Six months into his presidency, Donald Trump has yet to sign into law any of the major pieces of legislation he promised to quickly pass if he won. The effort to unwind the Affordable Care Act may have been dealt its final death blow this past week. A comprehensive tax rewrite and infrastructure spending bills have yet to get off the ground.
And the most consequential law passed under Trump, the Russia sanctions bill, is one that the White House initially opposed. Trump was not a fan of the bill but apparently felt he had no other choice but to sign if after a rare rebuke from Congress in tying the president's hands on foreign policy, something lawmakers usually yield to the president.
So into that vacancy comes a bipartisan energy bill drafted by Sens. Lisa Murkowski (R-Alaska) and Maria Cantwell (D-Wash.) that will be, through no arm-twisting or string-pulling by the president himself, the biggest piece of legislation yet to land on his desk should it pass Congress.
What does the bill do?

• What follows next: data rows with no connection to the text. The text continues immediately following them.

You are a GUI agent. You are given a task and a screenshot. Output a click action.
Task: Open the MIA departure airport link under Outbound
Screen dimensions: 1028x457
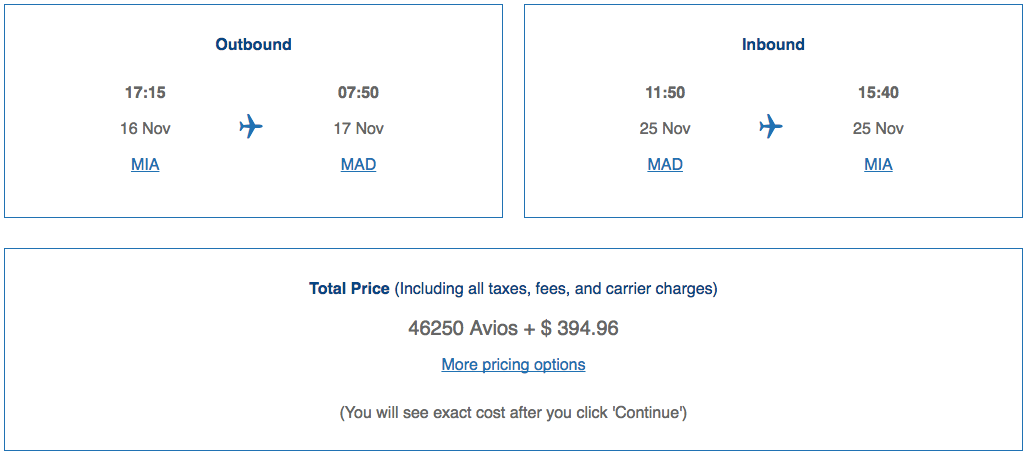tap(145, 164)
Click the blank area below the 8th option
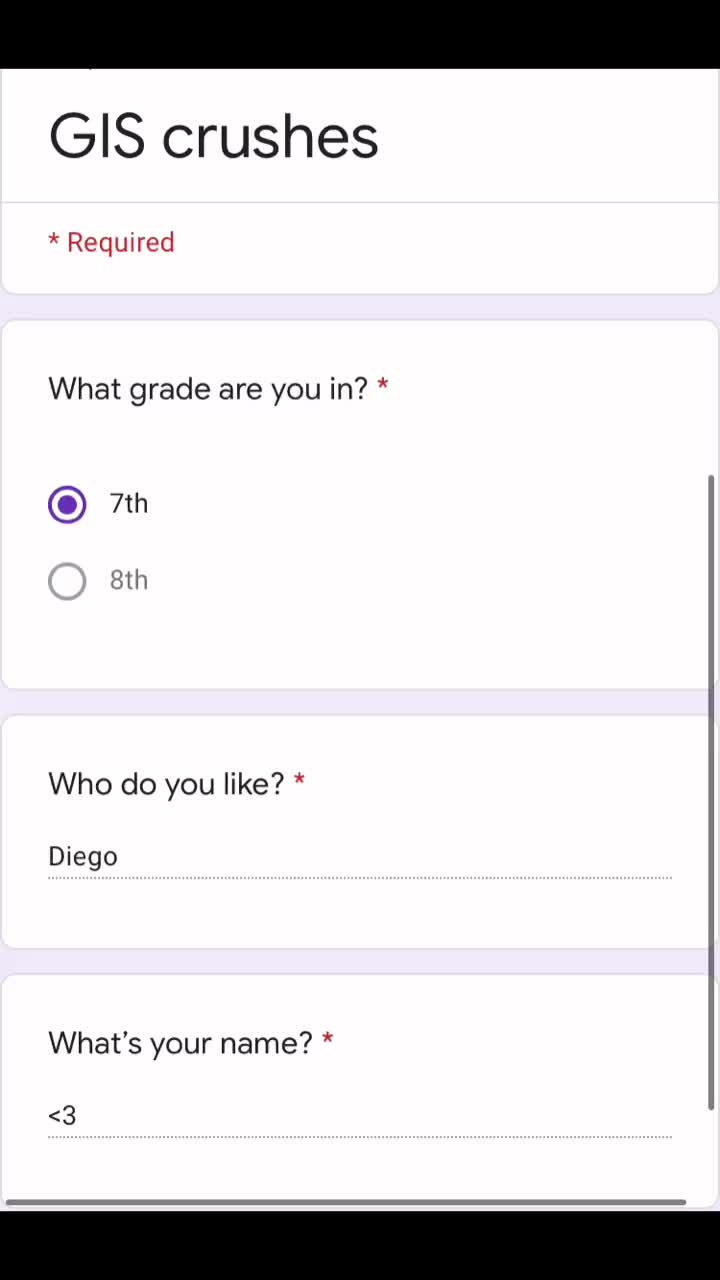The height and width of the screenshot is (1280, 720). [360, 645]
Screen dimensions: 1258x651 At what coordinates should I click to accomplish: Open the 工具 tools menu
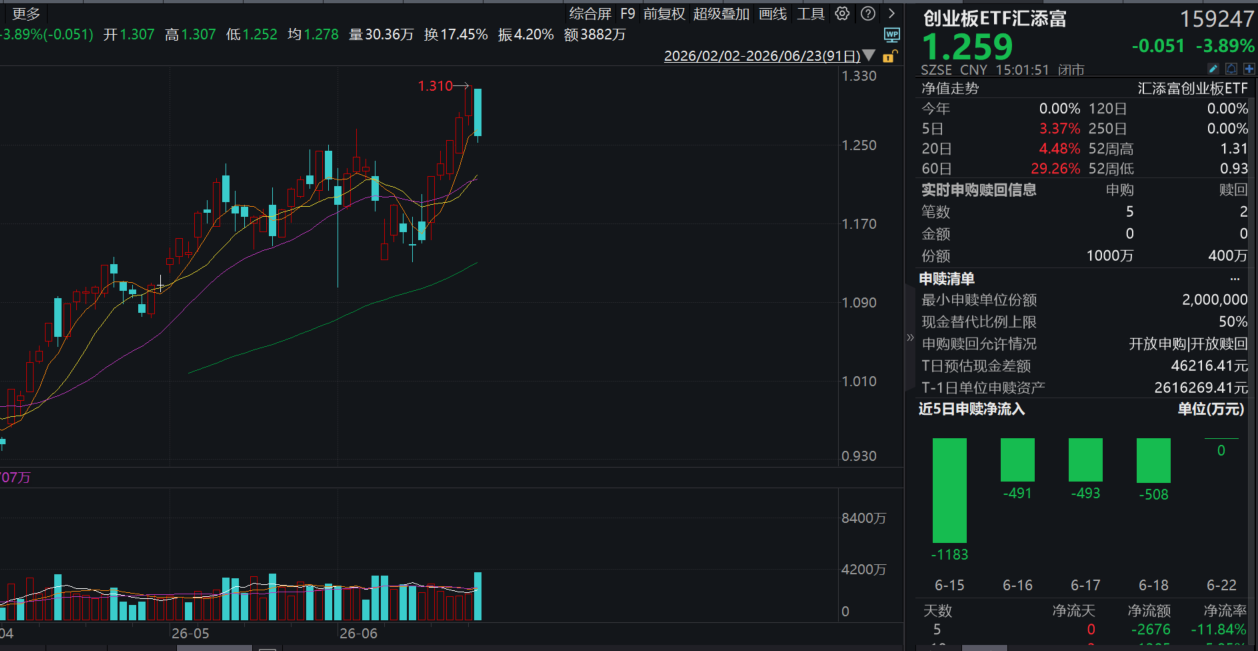click(x=811, y=13)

The bill, called the Energy and Natural Resources Act (ENRA), contains a number of provisions addressing a wide array of energy and environmental policy, including updating the U.S. volcano monitoring system; promoting access to electricity for Native Americans; and easing permissions on federal lands for hunters. Like many pieces of comprehensive legislation, the energy bill cobbles together dozens of standalone proposals that lacked the momentum to make their way through Congress on their own. Regarding the National Park System alone, for example, the ENRA repackages 38 existing bills.

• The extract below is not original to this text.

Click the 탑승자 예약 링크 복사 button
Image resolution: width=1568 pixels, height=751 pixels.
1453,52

To the delight of some environmentalists and renewable-energy advocates, the bill permanently authorizes a fund that grants money collected from offshore oil and gas projects to state and local governments to buy land for parks and other outdoor recreation areas. It also reauthorizes, with some tweaks, the Energy Department's loan program to companies developing new energy technologies. The Trump administration has proposed eliminating that loan program.

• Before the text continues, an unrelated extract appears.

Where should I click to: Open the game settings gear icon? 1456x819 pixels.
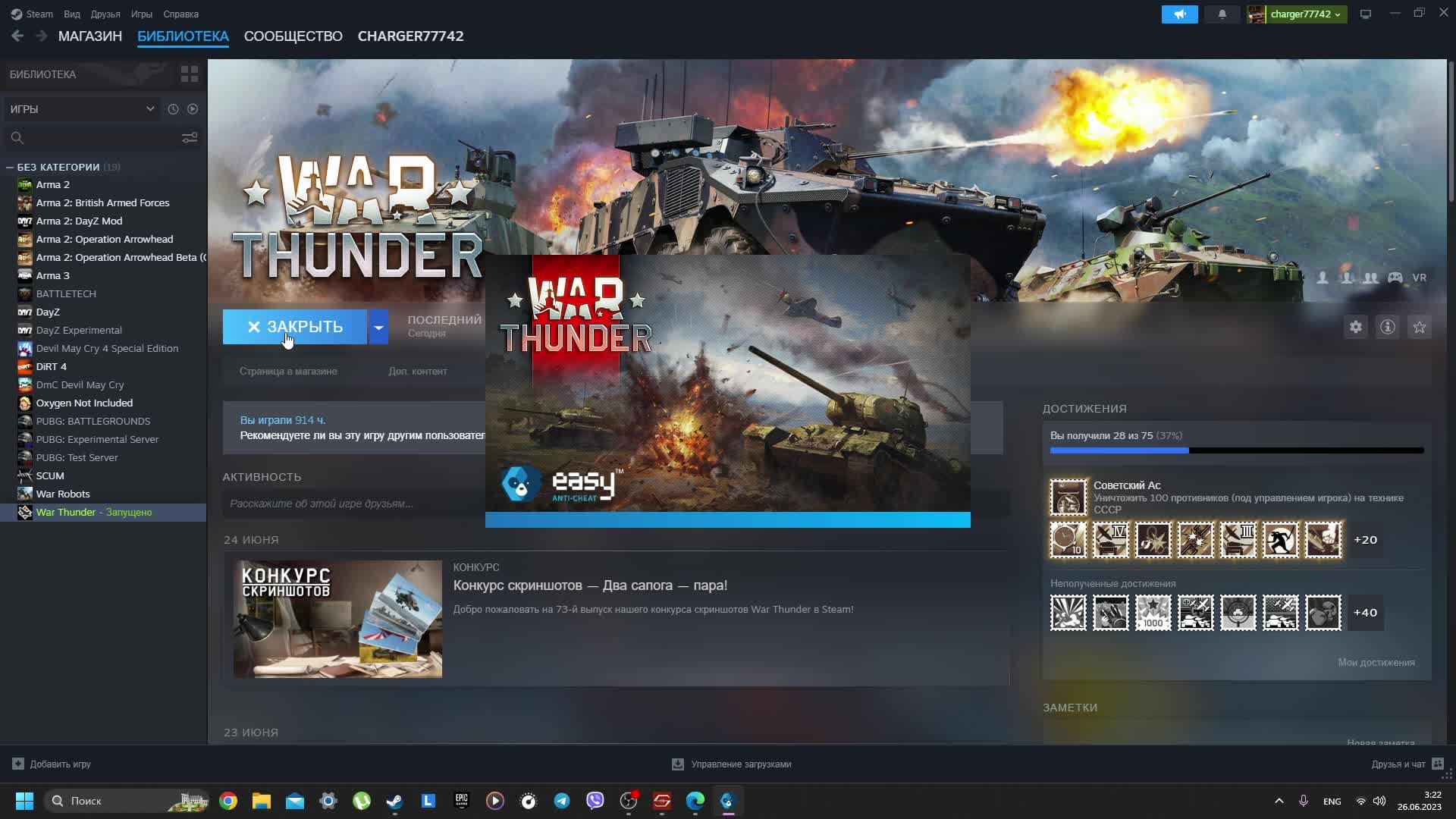tap(1356, 327)
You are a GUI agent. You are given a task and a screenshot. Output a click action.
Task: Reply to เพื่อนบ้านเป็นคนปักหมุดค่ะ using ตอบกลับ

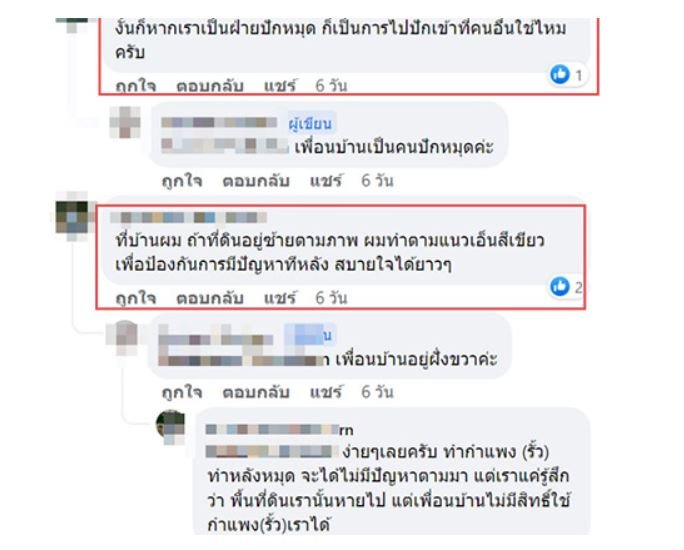pyautogui.click(x=256, y=180)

But the portion that will likely get the most attention — from both environmentalists and, perhaps, from the White House — concerns streamlining the process by which the federal government approves pipelines and export terminals for natural gas. Currently, companies building that infrastructure have to go through rounds of approvals from DOE and the Federal Energy Regulatory Commission that industry regards as overly tedious. The new bill would expedite the process.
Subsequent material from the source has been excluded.